- **WORK TASK**:
The answer consists of one number: how many lines of the data below include the string "profile".

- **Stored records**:
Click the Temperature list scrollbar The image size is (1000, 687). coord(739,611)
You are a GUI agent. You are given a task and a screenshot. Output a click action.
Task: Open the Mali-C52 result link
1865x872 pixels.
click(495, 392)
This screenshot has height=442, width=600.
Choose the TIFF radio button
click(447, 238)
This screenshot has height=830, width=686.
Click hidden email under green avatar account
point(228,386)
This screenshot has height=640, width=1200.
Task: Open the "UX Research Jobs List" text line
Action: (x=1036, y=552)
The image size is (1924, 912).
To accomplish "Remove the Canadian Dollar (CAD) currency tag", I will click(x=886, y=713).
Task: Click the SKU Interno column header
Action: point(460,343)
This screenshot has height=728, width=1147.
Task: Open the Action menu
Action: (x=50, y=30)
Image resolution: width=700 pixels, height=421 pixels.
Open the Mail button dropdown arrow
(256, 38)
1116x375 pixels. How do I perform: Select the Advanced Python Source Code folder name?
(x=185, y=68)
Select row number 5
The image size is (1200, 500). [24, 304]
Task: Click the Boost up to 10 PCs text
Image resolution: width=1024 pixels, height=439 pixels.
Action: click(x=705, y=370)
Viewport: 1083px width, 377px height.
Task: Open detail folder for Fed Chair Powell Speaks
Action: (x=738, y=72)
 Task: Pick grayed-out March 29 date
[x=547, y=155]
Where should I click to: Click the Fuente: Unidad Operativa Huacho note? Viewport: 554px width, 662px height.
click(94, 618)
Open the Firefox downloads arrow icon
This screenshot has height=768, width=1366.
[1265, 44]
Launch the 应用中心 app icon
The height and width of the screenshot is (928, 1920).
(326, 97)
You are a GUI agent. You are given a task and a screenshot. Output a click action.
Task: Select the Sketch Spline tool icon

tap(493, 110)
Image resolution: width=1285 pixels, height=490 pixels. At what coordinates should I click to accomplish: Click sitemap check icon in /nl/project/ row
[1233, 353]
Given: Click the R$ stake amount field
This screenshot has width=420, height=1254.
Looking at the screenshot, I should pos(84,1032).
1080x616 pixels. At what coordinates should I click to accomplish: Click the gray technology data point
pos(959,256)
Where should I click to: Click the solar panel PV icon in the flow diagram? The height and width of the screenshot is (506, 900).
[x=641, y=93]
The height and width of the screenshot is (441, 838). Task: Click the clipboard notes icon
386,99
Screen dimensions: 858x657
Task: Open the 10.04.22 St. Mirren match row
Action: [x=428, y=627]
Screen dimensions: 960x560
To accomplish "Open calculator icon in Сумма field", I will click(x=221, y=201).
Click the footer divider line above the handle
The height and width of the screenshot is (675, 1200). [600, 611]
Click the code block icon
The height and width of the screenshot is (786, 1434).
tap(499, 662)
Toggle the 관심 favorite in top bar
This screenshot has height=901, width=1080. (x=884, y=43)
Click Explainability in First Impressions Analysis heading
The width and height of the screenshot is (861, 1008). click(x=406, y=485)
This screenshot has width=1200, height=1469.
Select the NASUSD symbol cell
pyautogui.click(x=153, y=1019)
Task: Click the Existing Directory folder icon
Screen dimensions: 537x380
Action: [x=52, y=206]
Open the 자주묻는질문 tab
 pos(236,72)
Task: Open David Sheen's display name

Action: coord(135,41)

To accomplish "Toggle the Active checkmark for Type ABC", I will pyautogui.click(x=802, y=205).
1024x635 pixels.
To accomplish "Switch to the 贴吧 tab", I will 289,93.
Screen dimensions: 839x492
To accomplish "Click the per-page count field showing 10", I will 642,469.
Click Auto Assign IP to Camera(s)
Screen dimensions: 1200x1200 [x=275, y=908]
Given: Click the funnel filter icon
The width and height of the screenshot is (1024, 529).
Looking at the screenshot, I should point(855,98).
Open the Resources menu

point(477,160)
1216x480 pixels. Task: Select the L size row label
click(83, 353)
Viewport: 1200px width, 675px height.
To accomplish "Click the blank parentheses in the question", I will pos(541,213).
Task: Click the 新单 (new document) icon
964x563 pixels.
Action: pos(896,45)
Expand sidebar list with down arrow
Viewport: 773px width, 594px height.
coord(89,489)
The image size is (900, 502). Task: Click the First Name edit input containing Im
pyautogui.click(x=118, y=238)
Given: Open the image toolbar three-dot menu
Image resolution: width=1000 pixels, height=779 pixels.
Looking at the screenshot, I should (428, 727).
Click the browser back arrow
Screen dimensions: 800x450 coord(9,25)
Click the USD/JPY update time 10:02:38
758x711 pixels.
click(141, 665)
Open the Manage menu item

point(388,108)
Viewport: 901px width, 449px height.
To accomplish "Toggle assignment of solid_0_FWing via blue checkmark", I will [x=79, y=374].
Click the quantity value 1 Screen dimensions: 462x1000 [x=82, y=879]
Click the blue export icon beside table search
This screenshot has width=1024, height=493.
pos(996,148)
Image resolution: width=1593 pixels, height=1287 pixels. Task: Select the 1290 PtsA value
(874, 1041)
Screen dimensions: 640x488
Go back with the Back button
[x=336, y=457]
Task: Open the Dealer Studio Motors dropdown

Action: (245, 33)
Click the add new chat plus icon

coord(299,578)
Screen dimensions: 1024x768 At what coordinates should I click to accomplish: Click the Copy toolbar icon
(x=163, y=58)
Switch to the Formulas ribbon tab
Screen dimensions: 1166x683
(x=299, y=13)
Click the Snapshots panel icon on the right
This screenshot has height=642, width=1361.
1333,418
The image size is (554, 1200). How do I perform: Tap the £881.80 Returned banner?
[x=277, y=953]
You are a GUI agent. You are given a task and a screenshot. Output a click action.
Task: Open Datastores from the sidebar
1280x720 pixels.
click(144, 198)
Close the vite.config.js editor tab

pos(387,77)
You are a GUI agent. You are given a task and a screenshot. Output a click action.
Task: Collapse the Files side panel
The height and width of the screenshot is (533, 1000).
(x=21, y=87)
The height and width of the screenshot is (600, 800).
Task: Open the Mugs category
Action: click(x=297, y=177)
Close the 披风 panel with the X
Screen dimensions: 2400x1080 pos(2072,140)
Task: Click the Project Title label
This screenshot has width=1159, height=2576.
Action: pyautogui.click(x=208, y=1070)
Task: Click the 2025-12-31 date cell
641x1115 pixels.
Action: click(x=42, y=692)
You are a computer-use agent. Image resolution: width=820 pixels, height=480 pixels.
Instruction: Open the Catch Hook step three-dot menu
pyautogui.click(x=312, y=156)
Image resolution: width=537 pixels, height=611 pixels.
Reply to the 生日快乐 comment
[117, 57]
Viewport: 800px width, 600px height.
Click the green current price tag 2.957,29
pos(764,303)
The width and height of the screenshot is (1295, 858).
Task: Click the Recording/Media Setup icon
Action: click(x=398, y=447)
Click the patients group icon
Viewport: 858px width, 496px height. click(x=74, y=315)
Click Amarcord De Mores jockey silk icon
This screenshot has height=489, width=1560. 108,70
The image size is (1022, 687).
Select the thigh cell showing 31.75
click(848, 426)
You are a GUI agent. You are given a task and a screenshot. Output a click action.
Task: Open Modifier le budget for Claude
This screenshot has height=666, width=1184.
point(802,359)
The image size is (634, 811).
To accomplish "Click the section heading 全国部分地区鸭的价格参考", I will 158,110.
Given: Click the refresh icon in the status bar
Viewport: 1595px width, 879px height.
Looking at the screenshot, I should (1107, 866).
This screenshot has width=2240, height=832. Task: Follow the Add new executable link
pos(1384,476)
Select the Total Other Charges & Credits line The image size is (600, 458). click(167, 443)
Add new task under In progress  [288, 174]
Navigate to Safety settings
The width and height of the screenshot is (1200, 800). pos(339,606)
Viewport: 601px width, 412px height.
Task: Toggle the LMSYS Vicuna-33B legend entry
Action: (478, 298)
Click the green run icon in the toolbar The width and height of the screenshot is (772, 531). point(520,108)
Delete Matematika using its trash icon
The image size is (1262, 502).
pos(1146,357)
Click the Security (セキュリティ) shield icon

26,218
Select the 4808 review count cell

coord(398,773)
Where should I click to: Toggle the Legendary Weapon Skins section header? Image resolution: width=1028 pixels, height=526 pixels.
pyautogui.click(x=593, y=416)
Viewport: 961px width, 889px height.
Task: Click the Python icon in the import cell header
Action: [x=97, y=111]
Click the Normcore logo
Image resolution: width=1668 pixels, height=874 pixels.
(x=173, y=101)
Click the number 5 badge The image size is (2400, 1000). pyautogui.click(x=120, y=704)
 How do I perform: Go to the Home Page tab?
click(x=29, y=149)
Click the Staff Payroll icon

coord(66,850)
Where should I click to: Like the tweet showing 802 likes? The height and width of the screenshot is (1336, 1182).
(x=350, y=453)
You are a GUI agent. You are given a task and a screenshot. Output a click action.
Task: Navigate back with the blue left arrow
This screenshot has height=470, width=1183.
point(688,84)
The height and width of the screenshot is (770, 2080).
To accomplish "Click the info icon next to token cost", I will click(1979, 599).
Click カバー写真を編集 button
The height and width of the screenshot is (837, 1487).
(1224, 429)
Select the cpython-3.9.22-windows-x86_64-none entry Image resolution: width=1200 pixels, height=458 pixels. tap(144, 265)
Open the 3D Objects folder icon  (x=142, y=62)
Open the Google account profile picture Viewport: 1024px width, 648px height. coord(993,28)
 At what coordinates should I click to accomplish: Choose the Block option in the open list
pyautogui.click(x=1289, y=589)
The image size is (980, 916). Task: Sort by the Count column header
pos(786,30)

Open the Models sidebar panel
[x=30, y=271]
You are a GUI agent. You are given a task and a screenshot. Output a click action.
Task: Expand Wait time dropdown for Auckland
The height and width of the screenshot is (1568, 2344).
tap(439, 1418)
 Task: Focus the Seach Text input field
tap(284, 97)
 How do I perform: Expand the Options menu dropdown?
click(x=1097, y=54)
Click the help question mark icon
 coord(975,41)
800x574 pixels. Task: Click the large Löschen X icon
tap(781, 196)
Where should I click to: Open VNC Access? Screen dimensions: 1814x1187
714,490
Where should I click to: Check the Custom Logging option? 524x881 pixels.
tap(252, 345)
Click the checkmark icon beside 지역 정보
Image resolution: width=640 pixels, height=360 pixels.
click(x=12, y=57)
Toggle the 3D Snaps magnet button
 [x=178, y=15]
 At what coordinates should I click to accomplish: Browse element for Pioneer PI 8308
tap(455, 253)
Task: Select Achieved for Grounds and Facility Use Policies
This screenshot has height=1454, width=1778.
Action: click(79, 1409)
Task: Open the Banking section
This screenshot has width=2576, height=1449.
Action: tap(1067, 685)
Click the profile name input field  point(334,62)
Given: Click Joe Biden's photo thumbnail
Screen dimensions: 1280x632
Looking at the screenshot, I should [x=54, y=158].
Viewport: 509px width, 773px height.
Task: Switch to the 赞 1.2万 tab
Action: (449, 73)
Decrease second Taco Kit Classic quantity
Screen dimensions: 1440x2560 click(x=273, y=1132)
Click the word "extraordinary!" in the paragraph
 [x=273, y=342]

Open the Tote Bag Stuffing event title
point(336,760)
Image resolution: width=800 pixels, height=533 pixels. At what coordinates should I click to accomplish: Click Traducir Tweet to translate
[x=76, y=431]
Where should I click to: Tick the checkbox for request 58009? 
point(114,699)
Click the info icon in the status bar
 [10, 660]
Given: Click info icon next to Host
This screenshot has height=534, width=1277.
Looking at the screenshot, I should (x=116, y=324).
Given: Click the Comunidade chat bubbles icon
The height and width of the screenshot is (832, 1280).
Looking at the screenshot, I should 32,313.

- **ANSWER TO THE PROBLEM**:
2